## [EXERCISE OBJECTIVE]
Continue the Evans v. Stephens court page below, writing what comes next after its final line.

407 F.3d 1272 (11th Cir. 2005), 02-16424, Evans v. Stephens
|Citation:||407 F.3d 1272|
|Party Name:||Peter EVANS, Detree Jordan, Plaintiffs-Appellees, v. Denis STEPHENS, Defendant-Appellant, United States of America, Intervenor.|
|Case Date:||May 09, 2005|
|Court:||United States Courts of Appeals, Court of Appeals for the Eleventh Circuit|
[Copyrighted Material Omitted]
Richard A. Carothers, Thomas M. Mitchell, Carothers & Mitchell, LLC, Buford, GA, for Stephens.
Dovre Christian Jensen, Clark E. Gulley, Foster, Jensen & Gulley, LLC, Norman J. Slawsky, Jacobs, Slawsky & Barnett, P.A., Atlanta, GA, Thomas F. Richardson, Norman Carter Pearson, III, Chambless, Higdon, Richardson, Katz & Griggs, L.L.P., Macon, GA, Laurel E. Henderson, Laurel E. Henderson, P.C., Decatur, GA, for Appellants.

## [DATA EXTRACT]
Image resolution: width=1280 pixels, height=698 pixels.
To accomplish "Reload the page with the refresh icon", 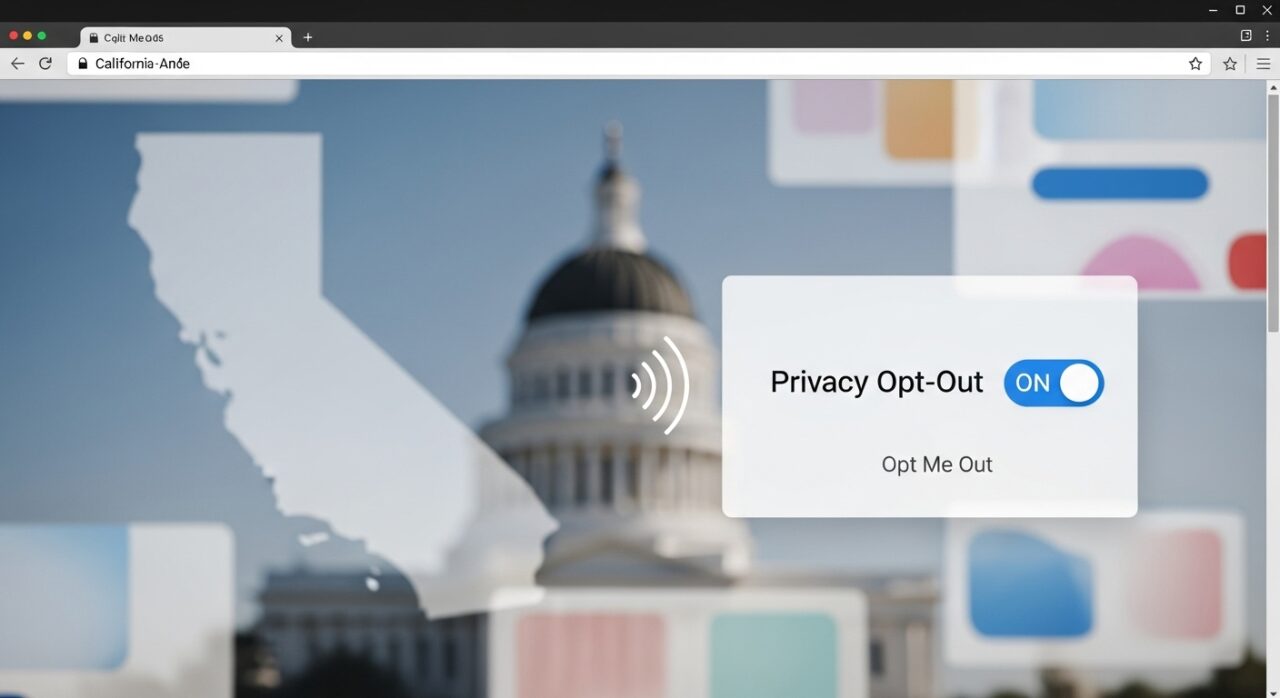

## [RESULT OF THE TASK]
Thomas Summers Hale, Scott Wayne Gosnell, Burgess & Hale, L.L.C., Birmingham, AL, Terry Eugene Williams, Jason C. Waymire, Terry E. Williams & Associates, Lawrenceville, GA, Mark R. Brown, Capital University Law School, Columbus, OH, Thomas C. Goldstein, Amy Howe, Goldstein & Howe, P.C., Stuart J. Roth, Jay Alan Sekulow, American Center for Law & Justice, Richard A. Samp, Washington Legal Foundation, Washington, DC, Scott Dewitt Delius, Delius Law Firm, P.C., Atlanta, GA, A. Jonathan Trafimow, Robert S. Groban, Jr., Epstein, Becker & Green, P.C., New York City, Martin S. Lederman, Bethesda, MD, Laurence Henry
Tribe, Harvard Law School, Cambridge, MA, for Amici Curiae.
Douglas N. Letter, U.S. Dept. of Justice, App. Lit. Counsel, Civ. Div., Washington, DC, for Intervenor.
Appeal from the United States District Court for the Northern District of Georgia.
Before EDMONDSON, Chief Judge, and TJOFLAT, ANDERSON, BIRCH, DUBINA, BLACK, CARNES, BARKETT, HULL, MARCUS, WILSON and PRYOR, Circuit Judges.
EDMONDSON, Chief Judge:
This case is about an arresting officer's investigatory strip search for the purpose of discovering drugs on persons who had been arrested lawfully but had been arrested for offenses that were not drug crimes.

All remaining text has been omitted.